_Task_:
Could you restate the data below word for word, without its pictures?

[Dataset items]
********
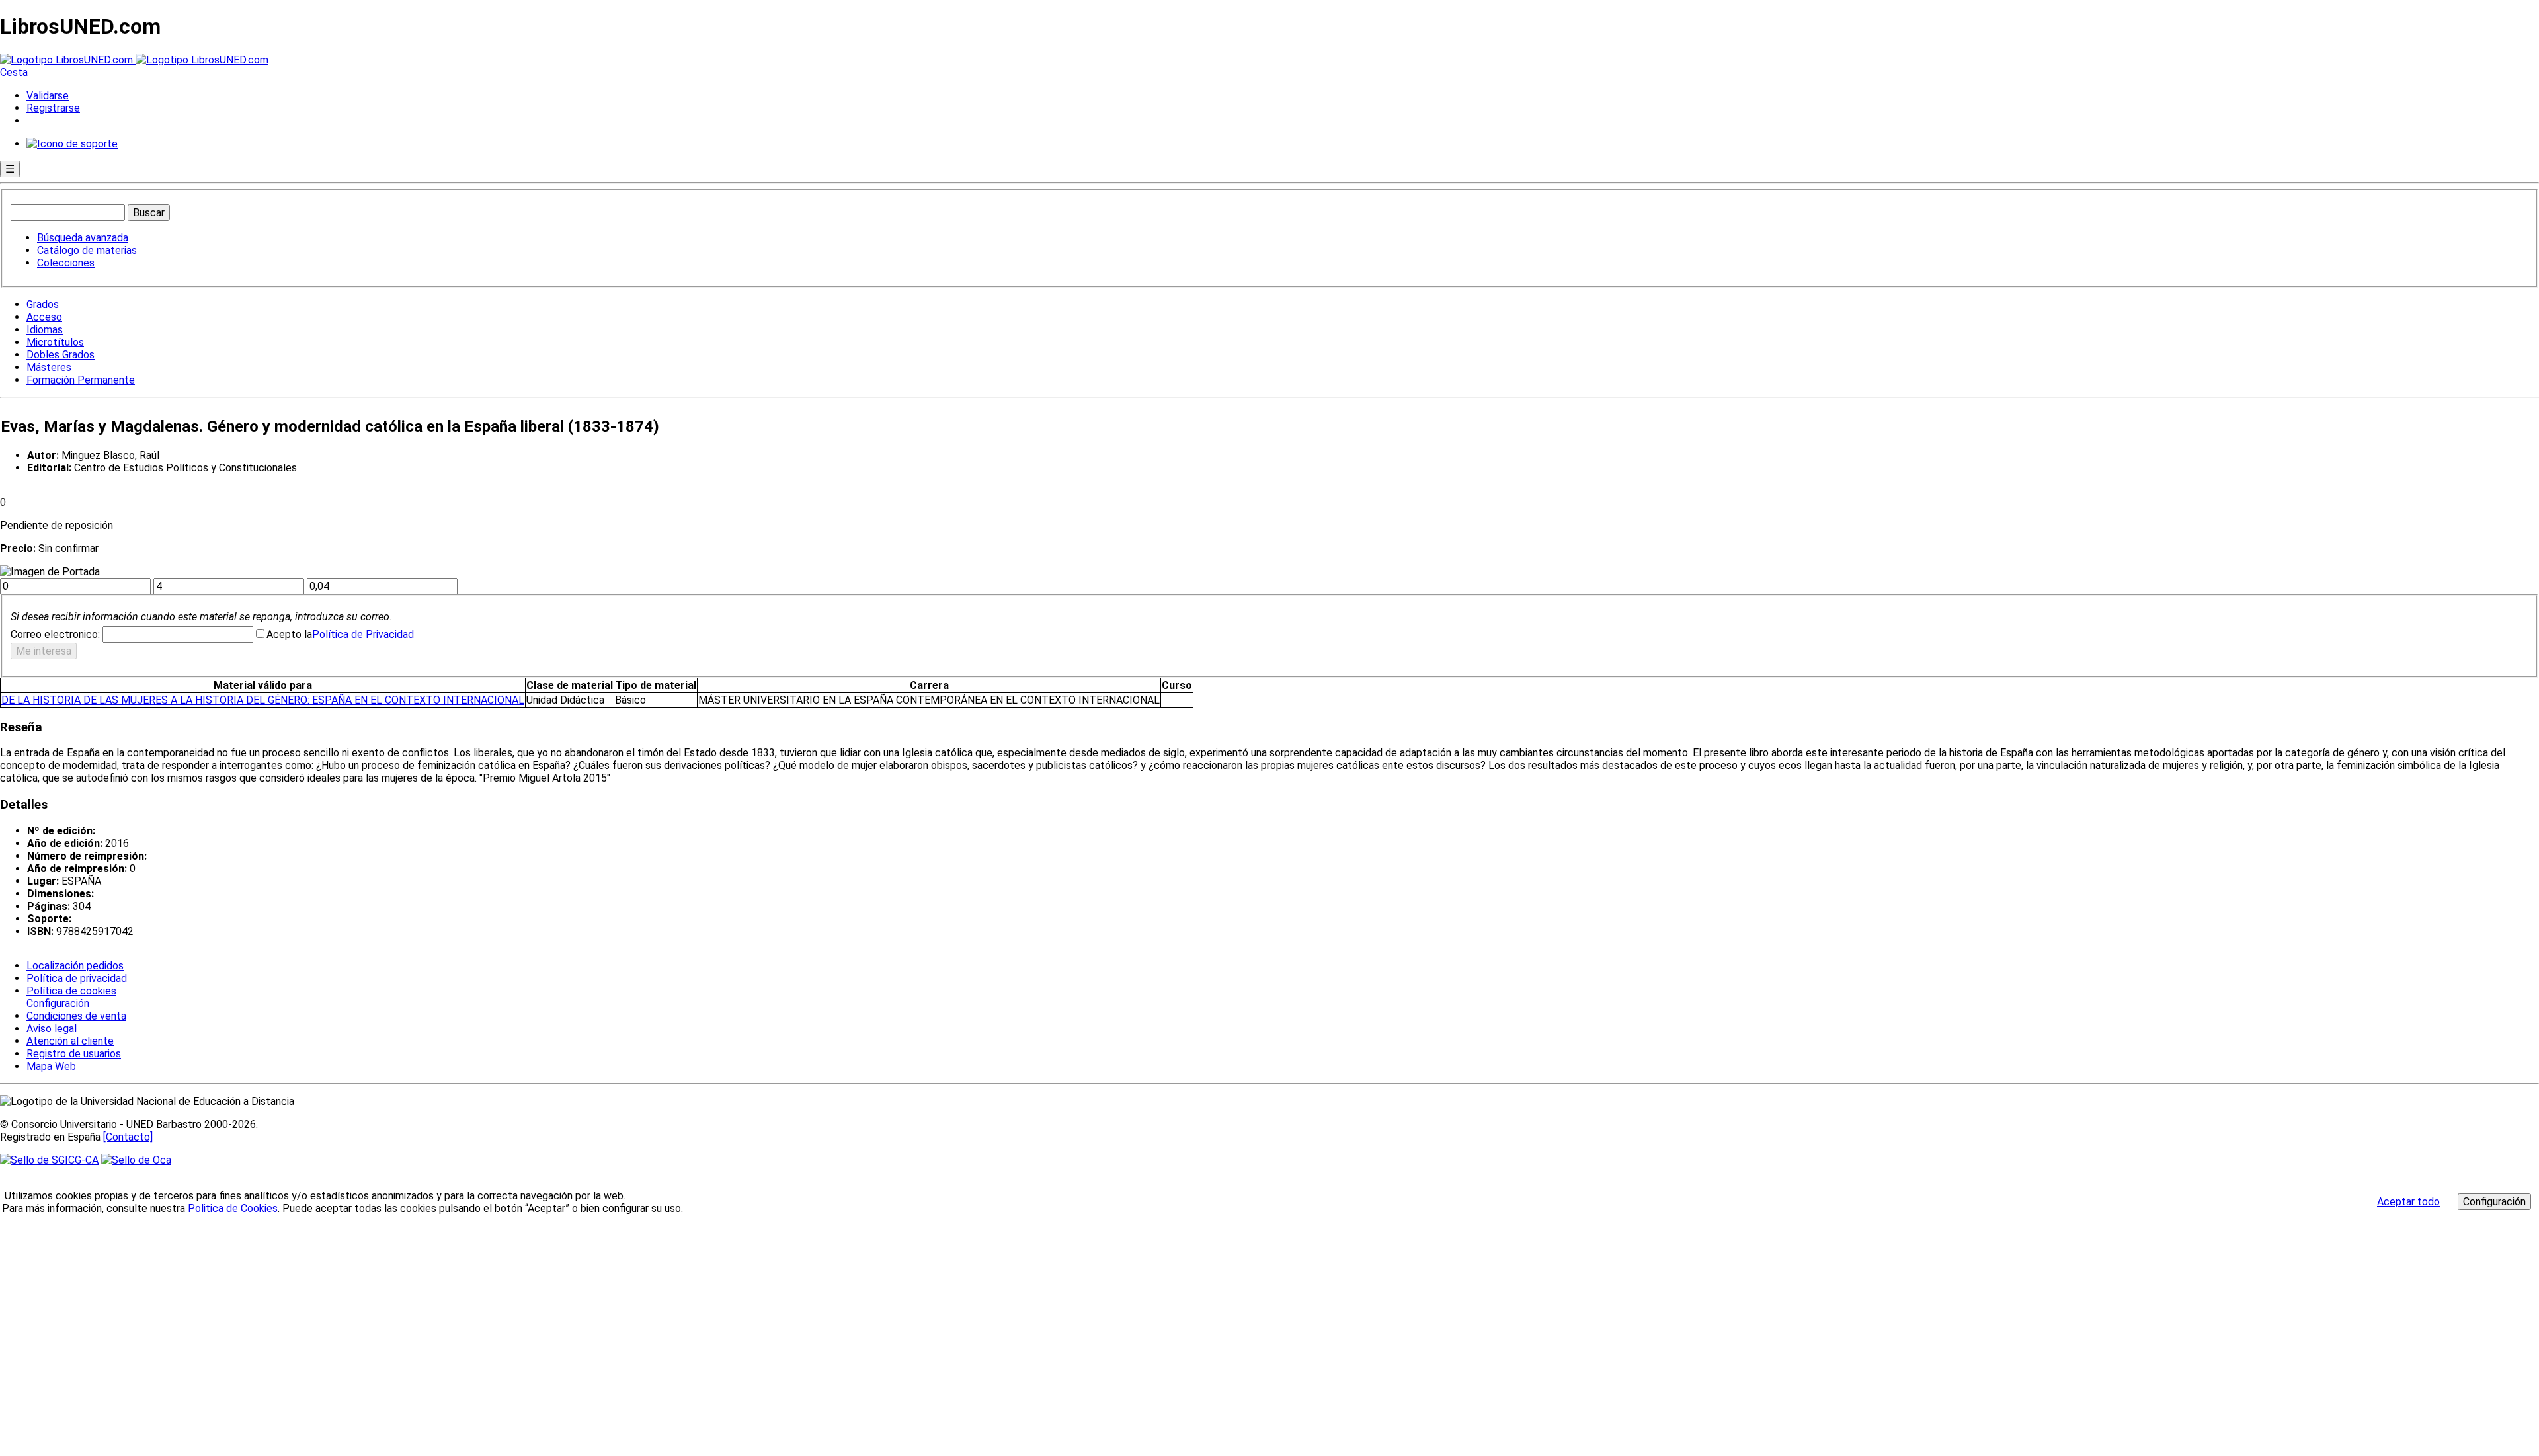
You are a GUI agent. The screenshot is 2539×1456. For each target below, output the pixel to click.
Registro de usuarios (73, 1053)
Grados (42, 304)
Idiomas (44, 329)
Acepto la (289, 634)
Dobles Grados (60, 354)
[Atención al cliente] (72, 144)
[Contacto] (128, 1137)
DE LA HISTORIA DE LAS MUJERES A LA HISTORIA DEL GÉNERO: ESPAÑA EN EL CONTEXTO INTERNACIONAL (262, 700)
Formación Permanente (80, 380)
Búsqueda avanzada (82, 237)
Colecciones (66, 263)
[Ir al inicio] (134, 60)
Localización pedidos (75, 965)
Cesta (14, 72)
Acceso (44, 317)
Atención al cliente (70, 1041)
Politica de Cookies (233, 1208)
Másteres (48, 367)
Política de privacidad (76, 978)
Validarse (47, 95)
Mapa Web (51, 1066)
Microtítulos (55, 342)
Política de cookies (71, 991)
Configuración (56, 1004)
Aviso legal (51, 1028)
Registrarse (53, 108)
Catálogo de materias (87, 250)
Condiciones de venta (76, 1016)
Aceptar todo (2408, 1201)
********
_Your solution_:
You are a GUI agent. The screenshot is 2539×1456. For each target below, output the pixel to click.
Registro de usuarios (73, 1053)
Grados (42, 304)
Idiomas (44, 329)
Acepto la (289, 634)
Dobles Grados (60, 354)
[Atención al cliente] (72, 144)
[Contacto] (128, 1137)
DE LA HISTORIA DE LAS MUJERES A LA HISTORIA DEL GÉNERO: ESPAÑA EN EL CONTEXTO INTERNACIONAL (262, 700)
Formación Permanente (80, 380)
Búsqueda avanzada (82, 237)
Colecciones (66, 263)
[Ir al inicio] (134, 60)
Localización pedidos (75, 965)
Cesta (14, 72)
Acceso (44, 317)
Atención al cliente (70, 1041)
Politica de Cookies (233, 1208)
Másteres (48, 367)
Política de privacidad (76, 978)
Validarse (47, 95)
Mapa Web (51, 1066)
Microtítulos (55, 342)
Política de cookies (71, 991)
Configuración (56, 1004)
Aviso legal (51, 1028)
Registrarse (53, 108)
Catálogo de materias (87, 250)
Condiciones de venta (76, 1016)
Aceptar todo (2408, 1201)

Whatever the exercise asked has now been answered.